# YOUR ASSIGNMENT
From the article below about Restaurant Technologies, list each condition that the important steps are meant to ensure for the cooking oil.

By: Total Food Service
For more than 15 years, Restaurant Technologies has excelled at the management of fryer oil and solutions for foodservice organizations and commercial kitchens of all types and sizes. And now it can offer restaurants a cleaner, smarter, more efficient way to use it safely.
You may not think much about the oil you use, but there are some very important steps to be taken to make sure it is fresh, filtered, without health concerns, and tastes good. Managing the cooking oil used by restaurants to keep it consistent, of superior quality, providing operational efficiency, cleanliness and sustainability and meeting health and safety standards, making it easier – and safer – is what Restaurant Technologies does. “We want to help restaurant managers handle that very important element of cooking, oil,” said Restaurant Technologies CEO Jeffrey Kiesel.
The world changed drastically in 2007 when trans-fat-free oils came out. “At that point, the core oils that were used by our customers had trans fat in them. And then all of a sudden, everyone wanted to get out of that. So people switched from solids to liquids, from a lard to an oil, and then all the oils became customized,” Kiesel recalled.
As for how they know when customers need oil, “We have a cellular device that tracks how much oil they’re using and that runs our trucks,” Kiesel noted.
But whether it’s solid or liquid oil, the bottom line for Restaurant Technologies is setting up standard operating procedures around cooking oil management.
All of which goes back to the ability of restaurant managers to properly handle the workers, the quality, food safety, when it comes to cooking oil. “How do you make the manager’s job better, so they don’t have to manage everything? How do you give them the time to manage what’s important? Which means, you’re managing exceptions, rather than the everyday,” he added.

# EXERCISE DATA
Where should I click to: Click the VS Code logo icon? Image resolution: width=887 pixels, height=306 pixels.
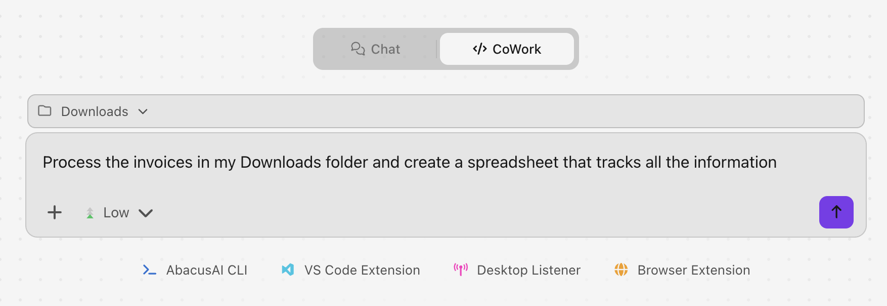coord(288,270)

# RESPONSE TO THE TASK
- Fresh
- Filtered
- Without health concerns
- Tastes good